What you are asked to do: Return the lines below exactly as they appear, please, starting with the first and ending with the one that contains "Task: Expand table with double chevron icon".

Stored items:
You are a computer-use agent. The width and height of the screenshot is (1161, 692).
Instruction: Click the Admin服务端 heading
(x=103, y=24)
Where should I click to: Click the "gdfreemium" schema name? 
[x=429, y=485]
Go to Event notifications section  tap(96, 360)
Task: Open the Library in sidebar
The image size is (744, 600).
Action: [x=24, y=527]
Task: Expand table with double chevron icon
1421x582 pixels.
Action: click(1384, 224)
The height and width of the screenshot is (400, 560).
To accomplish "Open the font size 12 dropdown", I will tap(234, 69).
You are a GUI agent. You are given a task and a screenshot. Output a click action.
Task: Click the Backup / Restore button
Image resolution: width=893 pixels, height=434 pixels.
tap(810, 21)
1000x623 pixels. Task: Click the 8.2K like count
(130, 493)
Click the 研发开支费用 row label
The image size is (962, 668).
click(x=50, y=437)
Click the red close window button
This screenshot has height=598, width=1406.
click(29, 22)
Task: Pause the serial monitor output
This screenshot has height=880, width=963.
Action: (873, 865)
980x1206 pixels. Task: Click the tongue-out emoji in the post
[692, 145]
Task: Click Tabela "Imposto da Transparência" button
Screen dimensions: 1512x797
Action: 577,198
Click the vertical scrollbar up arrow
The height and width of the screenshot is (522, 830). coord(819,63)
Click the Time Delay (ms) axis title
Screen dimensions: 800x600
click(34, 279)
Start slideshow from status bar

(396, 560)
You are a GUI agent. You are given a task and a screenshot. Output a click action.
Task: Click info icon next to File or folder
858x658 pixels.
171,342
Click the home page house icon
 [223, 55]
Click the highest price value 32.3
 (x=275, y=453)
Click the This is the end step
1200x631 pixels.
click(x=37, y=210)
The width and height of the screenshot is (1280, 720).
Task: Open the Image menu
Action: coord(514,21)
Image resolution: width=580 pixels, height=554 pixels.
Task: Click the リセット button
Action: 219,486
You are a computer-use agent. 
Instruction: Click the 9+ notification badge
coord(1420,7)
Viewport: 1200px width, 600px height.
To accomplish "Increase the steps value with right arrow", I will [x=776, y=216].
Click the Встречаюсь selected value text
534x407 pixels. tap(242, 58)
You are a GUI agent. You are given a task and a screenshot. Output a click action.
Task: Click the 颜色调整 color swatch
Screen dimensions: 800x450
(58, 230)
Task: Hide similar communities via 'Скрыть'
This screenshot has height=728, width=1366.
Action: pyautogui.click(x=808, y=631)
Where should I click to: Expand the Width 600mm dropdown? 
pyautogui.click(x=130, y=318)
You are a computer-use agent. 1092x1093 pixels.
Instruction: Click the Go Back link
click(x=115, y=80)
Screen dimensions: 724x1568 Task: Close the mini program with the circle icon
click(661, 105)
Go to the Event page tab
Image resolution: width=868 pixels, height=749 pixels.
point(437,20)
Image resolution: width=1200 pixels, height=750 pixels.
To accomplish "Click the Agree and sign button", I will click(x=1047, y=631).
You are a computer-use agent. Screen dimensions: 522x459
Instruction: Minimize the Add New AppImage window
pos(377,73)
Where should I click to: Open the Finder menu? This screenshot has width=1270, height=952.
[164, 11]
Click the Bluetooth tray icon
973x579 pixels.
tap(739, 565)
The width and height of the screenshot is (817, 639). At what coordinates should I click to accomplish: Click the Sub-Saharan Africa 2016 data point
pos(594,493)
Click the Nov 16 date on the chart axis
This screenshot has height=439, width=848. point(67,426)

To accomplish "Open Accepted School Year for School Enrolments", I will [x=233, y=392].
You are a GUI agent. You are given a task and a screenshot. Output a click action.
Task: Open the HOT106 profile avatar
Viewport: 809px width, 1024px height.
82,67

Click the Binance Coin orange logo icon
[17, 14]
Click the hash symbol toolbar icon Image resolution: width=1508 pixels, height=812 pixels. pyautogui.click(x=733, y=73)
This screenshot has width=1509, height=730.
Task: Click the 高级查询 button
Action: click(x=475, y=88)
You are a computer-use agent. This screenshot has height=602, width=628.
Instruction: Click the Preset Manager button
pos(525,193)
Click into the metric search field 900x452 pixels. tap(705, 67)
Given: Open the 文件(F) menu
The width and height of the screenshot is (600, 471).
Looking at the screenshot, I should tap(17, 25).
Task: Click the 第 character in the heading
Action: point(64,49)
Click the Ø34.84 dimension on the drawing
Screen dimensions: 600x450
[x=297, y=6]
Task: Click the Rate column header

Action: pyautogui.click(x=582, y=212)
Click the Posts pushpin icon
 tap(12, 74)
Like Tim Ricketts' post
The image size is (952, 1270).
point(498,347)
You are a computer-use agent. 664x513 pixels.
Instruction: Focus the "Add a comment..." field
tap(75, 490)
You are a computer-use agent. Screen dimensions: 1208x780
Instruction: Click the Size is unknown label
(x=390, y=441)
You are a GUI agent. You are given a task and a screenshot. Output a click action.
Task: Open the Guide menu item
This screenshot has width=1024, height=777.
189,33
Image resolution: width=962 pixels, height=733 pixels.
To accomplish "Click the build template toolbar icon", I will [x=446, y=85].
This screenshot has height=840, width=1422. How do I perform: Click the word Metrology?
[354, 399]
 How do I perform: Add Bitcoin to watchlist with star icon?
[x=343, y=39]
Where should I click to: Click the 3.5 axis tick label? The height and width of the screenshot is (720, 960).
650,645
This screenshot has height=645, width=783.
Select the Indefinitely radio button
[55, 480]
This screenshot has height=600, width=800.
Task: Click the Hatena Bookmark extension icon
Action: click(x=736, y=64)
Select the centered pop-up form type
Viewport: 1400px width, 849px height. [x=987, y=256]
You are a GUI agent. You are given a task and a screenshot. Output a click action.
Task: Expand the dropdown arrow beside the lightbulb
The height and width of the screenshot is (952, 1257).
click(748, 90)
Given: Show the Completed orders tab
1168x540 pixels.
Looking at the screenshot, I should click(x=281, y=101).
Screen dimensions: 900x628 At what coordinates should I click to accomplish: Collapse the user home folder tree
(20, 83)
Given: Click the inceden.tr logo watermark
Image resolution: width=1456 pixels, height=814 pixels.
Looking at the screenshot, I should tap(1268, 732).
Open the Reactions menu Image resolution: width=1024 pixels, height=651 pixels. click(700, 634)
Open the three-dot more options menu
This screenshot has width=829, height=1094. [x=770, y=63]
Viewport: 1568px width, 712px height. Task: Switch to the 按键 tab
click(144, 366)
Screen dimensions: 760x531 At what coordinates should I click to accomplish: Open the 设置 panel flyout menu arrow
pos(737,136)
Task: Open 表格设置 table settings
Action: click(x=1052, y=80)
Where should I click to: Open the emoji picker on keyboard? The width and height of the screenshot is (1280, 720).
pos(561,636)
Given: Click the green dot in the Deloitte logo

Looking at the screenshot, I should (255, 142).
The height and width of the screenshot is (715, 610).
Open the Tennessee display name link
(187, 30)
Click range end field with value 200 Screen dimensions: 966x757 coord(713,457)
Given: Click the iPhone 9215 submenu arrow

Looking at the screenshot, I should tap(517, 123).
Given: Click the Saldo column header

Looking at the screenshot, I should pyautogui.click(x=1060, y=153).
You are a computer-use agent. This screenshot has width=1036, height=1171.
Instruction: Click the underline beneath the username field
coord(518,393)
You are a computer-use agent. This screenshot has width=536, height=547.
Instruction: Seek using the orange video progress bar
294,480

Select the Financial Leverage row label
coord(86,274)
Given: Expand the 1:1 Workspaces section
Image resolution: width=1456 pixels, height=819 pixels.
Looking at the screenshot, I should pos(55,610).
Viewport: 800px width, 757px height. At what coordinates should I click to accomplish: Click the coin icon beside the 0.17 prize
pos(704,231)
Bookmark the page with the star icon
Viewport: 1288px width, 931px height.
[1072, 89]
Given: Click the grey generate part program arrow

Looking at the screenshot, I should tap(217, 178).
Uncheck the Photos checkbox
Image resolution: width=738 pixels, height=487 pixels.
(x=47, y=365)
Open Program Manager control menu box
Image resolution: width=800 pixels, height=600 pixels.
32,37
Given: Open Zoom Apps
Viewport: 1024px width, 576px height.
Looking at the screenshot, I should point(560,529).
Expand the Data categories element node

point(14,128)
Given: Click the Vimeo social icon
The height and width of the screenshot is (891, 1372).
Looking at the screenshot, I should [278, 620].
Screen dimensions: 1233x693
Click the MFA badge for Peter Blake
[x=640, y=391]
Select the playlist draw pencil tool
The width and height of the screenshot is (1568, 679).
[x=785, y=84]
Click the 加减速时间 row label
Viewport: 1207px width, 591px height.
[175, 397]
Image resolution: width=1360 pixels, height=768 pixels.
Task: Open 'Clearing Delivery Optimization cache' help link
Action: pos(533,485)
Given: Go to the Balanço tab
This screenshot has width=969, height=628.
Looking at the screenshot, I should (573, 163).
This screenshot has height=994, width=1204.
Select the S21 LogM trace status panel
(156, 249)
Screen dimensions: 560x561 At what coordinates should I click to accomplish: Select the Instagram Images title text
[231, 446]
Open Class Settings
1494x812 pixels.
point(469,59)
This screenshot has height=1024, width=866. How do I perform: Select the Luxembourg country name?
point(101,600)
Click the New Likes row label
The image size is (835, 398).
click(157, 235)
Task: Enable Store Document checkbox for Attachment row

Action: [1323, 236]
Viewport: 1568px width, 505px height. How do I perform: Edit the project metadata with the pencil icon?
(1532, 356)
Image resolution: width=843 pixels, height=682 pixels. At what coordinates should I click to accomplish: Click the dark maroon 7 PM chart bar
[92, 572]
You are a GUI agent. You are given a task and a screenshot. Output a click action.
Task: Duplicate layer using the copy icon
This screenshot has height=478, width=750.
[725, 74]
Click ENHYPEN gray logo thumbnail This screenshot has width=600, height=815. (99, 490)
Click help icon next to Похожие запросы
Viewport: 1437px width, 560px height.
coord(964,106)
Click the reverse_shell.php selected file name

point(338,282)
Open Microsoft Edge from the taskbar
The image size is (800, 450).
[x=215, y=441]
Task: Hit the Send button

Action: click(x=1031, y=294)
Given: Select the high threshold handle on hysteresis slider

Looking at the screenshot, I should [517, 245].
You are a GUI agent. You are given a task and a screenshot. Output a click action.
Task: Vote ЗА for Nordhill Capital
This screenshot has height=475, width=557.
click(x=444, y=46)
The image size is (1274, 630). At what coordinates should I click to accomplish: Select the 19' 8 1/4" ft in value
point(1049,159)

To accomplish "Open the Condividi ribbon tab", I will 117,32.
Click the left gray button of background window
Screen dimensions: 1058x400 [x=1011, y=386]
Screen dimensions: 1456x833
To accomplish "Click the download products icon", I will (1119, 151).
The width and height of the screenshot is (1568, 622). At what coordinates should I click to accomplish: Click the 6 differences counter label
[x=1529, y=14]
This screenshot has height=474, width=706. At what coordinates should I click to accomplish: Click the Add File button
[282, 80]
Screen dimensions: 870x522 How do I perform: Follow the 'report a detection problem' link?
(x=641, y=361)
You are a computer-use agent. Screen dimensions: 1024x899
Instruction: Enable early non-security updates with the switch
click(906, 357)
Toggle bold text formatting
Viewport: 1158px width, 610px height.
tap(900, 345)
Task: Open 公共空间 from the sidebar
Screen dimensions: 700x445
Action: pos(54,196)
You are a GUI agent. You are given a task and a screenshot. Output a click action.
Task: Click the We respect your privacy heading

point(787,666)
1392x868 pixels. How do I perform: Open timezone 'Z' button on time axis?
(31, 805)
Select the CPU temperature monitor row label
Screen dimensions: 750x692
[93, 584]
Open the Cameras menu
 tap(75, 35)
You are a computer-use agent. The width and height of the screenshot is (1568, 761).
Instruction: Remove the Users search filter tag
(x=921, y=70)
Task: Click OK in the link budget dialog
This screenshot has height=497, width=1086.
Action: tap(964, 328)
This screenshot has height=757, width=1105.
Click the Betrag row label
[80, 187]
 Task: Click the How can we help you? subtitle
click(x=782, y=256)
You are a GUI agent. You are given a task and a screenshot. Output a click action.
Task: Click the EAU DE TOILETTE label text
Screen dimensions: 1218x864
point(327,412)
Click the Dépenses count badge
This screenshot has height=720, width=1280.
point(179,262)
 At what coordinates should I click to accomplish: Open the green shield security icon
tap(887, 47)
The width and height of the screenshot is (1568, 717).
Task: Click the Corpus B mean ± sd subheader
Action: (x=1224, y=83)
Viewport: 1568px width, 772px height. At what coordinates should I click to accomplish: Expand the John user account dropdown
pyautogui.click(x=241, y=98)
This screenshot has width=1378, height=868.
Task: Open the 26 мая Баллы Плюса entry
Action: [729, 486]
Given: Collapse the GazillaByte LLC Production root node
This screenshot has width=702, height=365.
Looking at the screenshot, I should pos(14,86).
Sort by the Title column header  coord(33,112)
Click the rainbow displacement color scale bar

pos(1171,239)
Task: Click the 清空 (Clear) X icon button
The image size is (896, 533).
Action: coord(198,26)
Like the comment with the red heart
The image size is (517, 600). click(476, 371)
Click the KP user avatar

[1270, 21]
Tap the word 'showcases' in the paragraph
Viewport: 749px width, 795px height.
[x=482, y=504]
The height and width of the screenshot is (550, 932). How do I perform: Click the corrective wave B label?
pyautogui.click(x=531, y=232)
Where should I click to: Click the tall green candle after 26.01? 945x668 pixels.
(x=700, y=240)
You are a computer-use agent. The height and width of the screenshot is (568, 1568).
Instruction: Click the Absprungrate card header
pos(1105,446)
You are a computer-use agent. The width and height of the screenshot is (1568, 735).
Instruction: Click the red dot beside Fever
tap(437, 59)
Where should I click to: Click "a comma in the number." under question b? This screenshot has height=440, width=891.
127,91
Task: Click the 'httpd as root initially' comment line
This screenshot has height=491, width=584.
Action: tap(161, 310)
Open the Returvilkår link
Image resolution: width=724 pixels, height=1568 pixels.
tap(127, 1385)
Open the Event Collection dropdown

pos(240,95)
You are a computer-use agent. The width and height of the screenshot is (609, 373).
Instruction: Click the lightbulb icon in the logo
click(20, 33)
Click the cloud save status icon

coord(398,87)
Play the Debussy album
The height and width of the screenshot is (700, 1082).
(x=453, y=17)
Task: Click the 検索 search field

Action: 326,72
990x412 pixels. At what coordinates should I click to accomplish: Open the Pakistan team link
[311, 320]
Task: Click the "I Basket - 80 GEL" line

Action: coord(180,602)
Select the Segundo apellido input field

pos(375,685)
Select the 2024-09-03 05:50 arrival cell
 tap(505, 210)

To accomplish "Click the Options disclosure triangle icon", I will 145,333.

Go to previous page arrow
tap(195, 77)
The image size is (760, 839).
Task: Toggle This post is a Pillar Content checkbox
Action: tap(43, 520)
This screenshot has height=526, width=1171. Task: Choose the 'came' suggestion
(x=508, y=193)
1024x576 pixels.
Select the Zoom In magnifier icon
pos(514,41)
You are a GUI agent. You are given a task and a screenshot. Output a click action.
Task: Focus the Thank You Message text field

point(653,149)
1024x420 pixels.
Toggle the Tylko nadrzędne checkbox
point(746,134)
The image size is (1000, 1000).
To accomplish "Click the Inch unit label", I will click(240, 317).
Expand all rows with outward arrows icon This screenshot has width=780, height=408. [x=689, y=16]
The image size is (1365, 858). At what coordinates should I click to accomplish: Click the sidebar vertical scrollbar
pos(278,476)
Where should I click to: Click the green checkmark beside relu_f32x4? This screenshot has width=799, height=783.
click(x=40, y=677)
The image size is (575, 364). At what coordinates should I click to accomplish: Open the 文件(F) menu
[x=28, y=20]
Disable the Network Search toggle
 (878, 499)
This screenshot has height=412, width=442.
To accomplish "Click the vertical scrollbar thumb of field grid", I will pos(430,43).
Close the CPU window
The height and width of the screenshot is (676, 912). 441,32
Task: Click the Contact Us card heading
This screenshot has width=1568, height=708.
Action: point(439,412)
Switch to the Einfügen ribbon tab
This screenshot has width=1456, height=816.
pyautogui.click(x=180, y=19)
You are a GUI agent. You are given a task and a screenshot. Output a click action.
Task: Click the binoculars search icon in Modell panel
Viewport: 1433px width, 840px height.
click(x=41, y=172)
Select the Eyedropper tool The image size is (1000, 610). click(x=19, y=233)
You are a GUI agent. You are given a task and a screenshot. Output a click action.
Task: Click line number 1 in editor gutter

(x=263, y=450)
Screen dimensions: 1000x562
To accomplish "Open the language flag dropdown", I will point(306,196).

Solution to the exercise:
You are a computer-use agent. The width and height of the screenshot is (1161, 692).
Instruction: Click the Admin服务端 heading
(x=103, y=24)
Where should I click to: Click the "gdfreemium" schema name? 
[x=429, y=485]
Go to Event notifications section  tap(96, 360)
Task: Open the Library in sidebar
The image size is (744, 600).
Action: [x=24, y=527]
Task: Expand table with double chevron icon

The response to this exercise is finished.